## [Data rows]
══════════════════════════════

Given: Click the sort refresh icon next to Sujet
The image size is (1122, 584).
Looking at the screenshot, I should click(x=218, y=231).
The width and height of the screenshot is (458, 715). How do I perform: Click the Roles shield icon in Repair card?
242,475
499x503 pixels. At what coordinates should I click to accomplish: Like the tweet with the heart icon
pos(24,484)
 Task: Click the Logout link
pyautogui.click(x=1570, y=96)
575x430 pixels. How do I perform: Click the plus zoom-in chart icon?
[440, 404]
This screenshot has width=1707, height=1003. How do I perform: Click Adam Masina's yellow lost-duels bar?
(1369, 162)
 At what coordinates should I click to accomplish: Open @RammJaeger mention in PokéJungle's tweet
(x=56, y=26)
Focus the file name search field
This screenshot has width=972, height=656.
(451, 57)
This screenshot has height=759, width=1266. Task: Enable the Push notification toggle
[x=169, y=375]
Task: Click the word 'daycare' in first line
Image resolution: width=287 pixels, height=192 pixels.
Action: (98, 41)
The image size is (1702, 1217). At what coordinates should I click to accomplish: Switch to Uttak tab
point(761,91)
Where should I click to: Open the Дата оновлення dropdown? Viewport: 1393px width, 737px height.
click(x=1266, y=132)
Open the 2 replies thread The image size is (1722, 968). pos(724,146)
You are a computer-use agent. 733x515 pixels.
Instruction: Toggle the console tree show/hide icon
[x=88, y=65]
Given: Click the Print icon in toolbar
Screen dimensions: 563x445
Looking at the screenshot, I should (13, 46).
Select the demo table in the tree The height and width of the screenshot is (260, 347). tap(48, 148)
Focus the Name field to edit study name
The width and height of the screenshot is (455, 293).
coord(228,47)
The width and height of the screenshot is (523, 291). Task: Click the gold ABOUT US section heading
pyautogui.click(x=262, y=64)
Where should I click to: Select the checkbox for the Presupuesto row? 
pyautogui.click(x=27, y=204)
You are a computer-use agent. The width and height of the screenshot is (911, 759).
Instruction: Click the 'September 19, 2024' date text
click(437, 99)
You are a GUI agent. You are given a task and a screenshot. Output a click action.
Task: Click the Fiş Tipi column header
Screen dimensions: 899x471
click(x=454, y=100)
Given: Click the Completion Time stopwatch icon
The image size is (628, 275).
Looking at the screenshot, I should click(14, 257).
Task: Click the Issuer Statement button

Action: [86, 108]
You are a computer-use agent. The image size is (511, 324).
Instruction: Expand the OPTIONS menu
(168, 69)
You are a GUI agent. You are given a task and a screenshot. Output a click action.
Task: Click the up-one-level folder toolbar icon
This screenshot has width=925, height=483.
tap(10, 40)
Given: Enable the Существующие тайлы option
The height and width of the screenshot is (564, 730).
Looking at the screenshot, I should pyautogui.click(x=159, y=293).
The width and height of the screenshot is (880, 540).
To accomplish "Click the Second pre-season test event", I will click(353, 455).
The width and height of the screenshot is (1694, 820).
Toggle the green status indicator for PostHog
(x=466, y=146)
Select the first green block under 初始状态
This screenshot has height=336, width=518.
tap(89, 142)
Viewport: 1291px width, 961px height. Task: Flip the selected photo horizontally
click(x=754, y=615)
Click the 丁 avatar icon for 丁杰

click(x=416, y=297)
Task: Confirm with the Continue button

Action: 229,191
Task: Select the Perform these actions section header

══════════════════════════════

## [The problem]
Rewrite the listing lines from the one containing "You are a computer-use agent. The width" through the one containing "tap(89, 142)", with "Instruction" changed to "Goal" and all else the same.

## [Result of the task]
You are a computer-use agent. The width and height of the screenshot is (911, 759).
Goal: Click the 'September 19, 2024' date text
click(437, 99)
You are a GUI agent. You are given a task and a screenshot. Output a click action.
Task: Click the Fiş Tipi column header
Screen dimensions: 899x471
click(x=454, y=100)
Given: Click the Completion Time stopwatch icon
The image size is (628, 275).
Looking at the screenshot, I should click(14, 257).
Task: Click the Issuer Statement button

Action: [86, 108]
You are a computer-use agent. The image size is (511, 324).
Goal: Expand the OPTIONS menu
(168, 69)
You are a GUI agent. You are given a task and a screenshot. Output a click action.
Task: Click the up-one-level folder toolbar icon
This screenshot has width=925, height=483.
tap(10, 40)
Given: Enable the Существующие тайлы option
The height and width of the screenshot is (564, 730).
Looking at the screenshot, I should pyautogui.click(x=159, y=293).
The width and height of the screenshot is (880, 540).
To accomplish "Click the Second pre-season test event", I will click(353, 455).
The width and height of the screenshot is (1694, 820).
Toggle the green status indicator for PostHog
(x=466, y=146)
Select the first green block under 初始状态
This screenshot has height=336, width=518.
tap(89, 142)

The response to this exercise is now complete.